September 8, 2014 by Paul Goldsmith
The galloping hooves of an impending constitutional crisis got much louder yesterday morning with the publication of the first official opinion poll that puts the “Yes” campaign in Scotland in the lead. YouGov have them at 51% compared to 49% for the “No” campaign. Further significance lies with the fact that previous YouGov polls have been more negative for the “Yes” campaign than other polls, so at times they have had to discount the outcome. Well, they don’t have to discount it now, and neither should any of us in the UK.
The reasons for the momentum that Alex a Salmond has gained are many, and include the inability of the leader of the “Better Together” campaign, Alistair Darling, to connect with the voters in any way like the way Salmond has done. This was particularly stark in their second debate, in which Darling seemed to feel that a circular argument about currency would be more effective than any attempt to lay out the positives of the Union. It has also been the fault of the other major political figures. Gordon Brown, who may be more popular up North than he is down South, still finds it hard to to anything more than bash the Tories in his speeches. Ed Miliband’s latest contribution was to talk of the border guards that would have to be placed along Hadrian’s wall if the split happens. Nick Clegg can get barely any traction up in Scotland anyway. The constant promises of more powers to the Scottish government if the Scottish people vote “No” are being met with the response of “why don’t we have these powers already? Why did we have to threaten to leave to get them?”
Then there’s David Cameron, who thought he should stay out of the debate to stop Salmond painting the referendum as being on independence for Scotland versus being ordered around by posh Tory England scum. In fact, Cameron’s worst mistake was in the negotiations surrounding the referendum. One can only assume that he thought simply offering the referendum was enough and the “No” vote would be overwhelming. He could have had the referendum a long time ago before the SNP government had established themselves rather than just after the nation-unifying Commonwealth Games and on the 700th anniversary of the Battle of Bannockburn. He could have put a threshold on what was needed to win a referendum on such an important issue, for instance that 50% of the electorate had to vote “Yes” to win, (ie 62.5% “Yes” vote on the expected 80% turnout), but he didn’t and if the result is like in the poll then 40% of the electorate could take Scotland out of the union. He could have insisted on the question being “Should Scotland stay as part of the UK”, not “Should Scotland be an independent country”. He could have not held the referendum at all, despite the SNP’s mandate. What did he have to lose in Scotland anyway? But instead, he we are. If it is a “Yes” vote, meaning Cameron has presided over the loss of Scotland, I wouldn’t be surprised if David Cameron goes the same way as Lord North did immediately after losing the American colonies. Yes, we could have a new a Prime Minister much sooner than we think.

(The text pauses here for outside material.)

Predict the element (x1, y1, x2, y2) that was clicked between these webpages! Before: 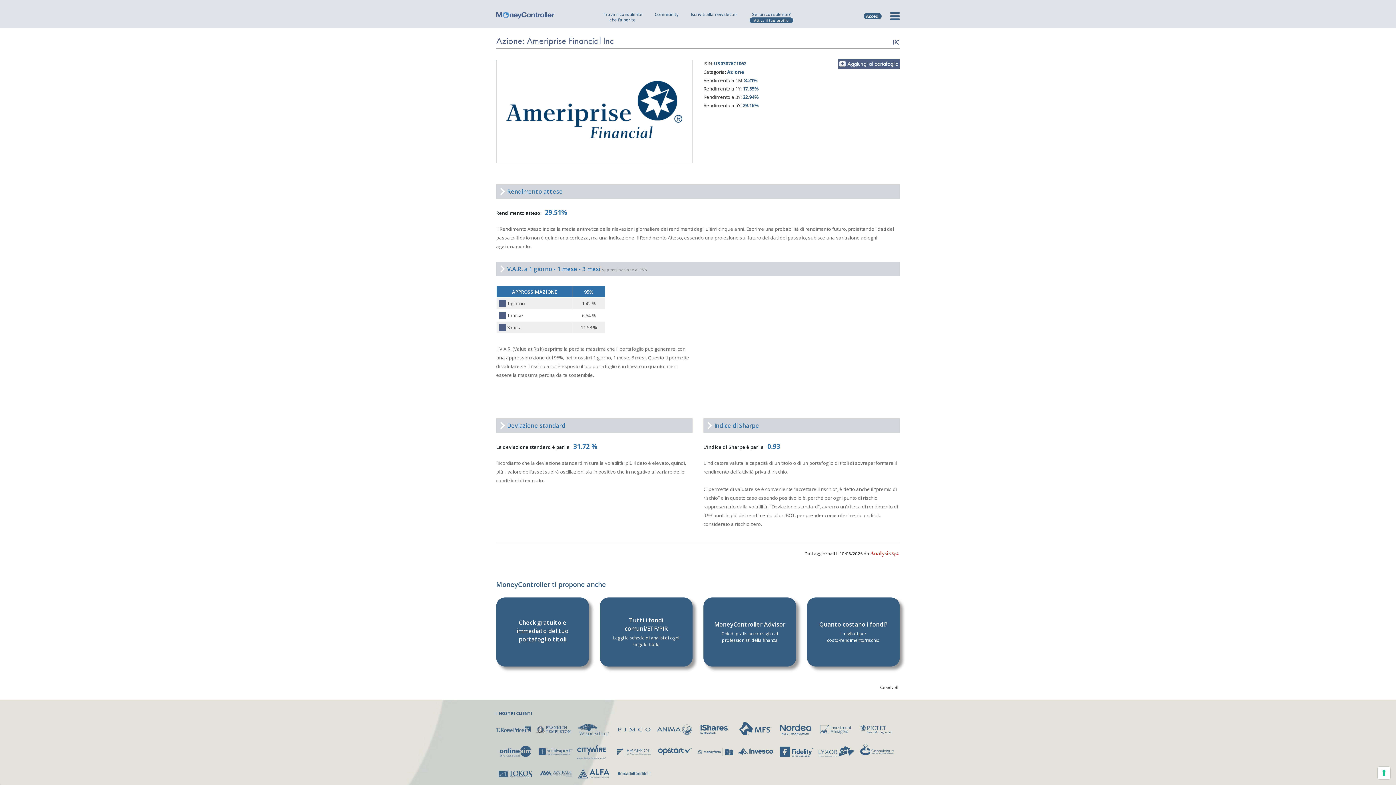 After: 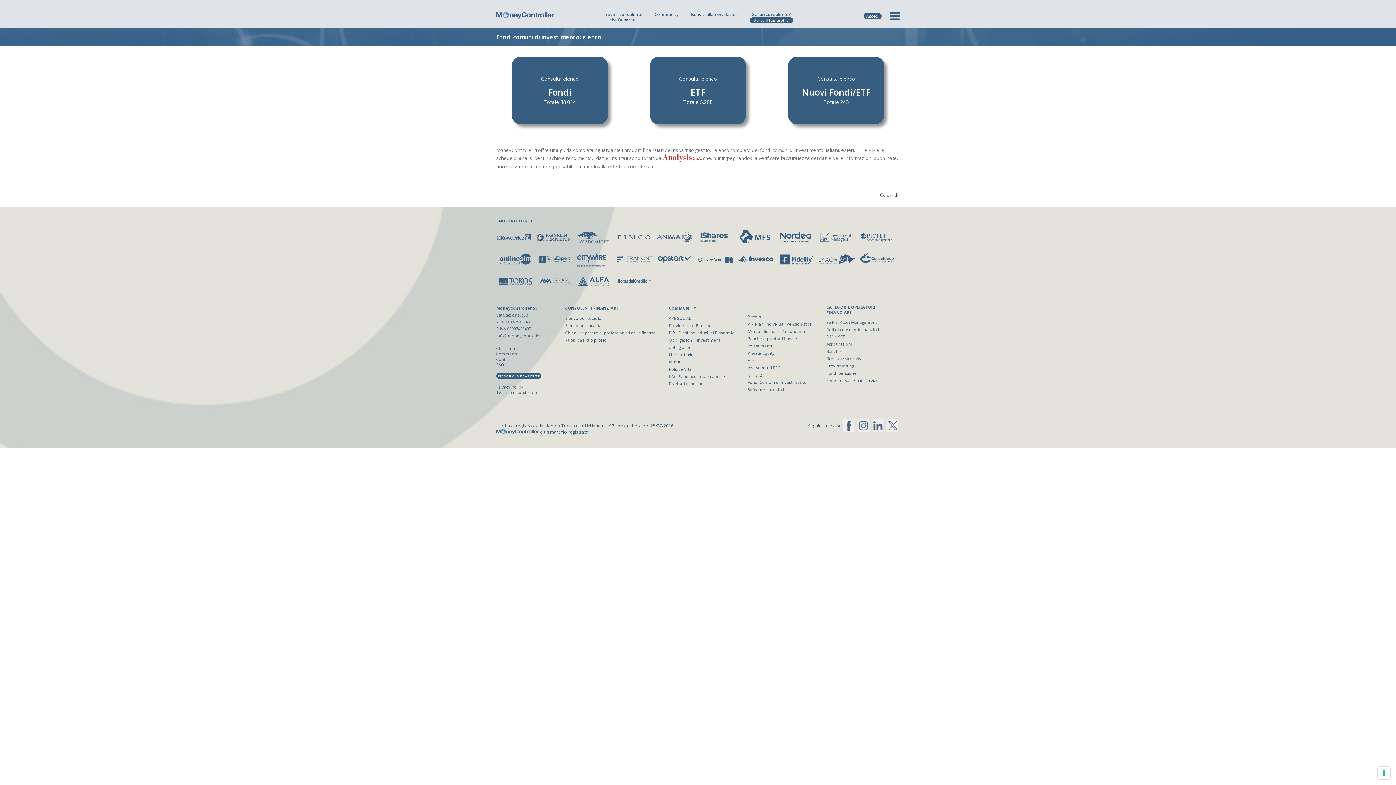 Action: label: Tutti i fondi comuni/ETF/PIR

Leggi le schede di analisi di ogni singolo titolo bbox: (600, 597, 692, 666)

So where do the “Better Together” campaign go from here. Well, first of all I would get Ed Miliband up in Scotland constantly referring to himself as the next Prime Minister. It is likelier to happen than it was a while ago due to the revolt on the Tory right. That would go some way to neutralise the constant use by Salmond of the fact that there are more pandas that Tory MPs in Scotland yet they live under Tory rule. Then I would bring forward the repeal of the “bedroom tax”, which is on its way after the recent vote at Westminster. That way another grenade Salmond keeps on throwing gets the pin put back in.
But more than that, what is needed is a proper love bomb from the rest of the UK to be sent to Scotland. Everybody who wants them to remain part of the union, and I mean normal people, not politicians and celebrities, should be telling every Scottish person they know about it. Launch balloons from Hadrian’s Wall, use social networking, go up there and have a rally, whatever it takes. For the past year, Alex Salmond has been saying that this is the Scottish people’s last chance to break free. For the next two weeks, it is our last chance to beg them not to.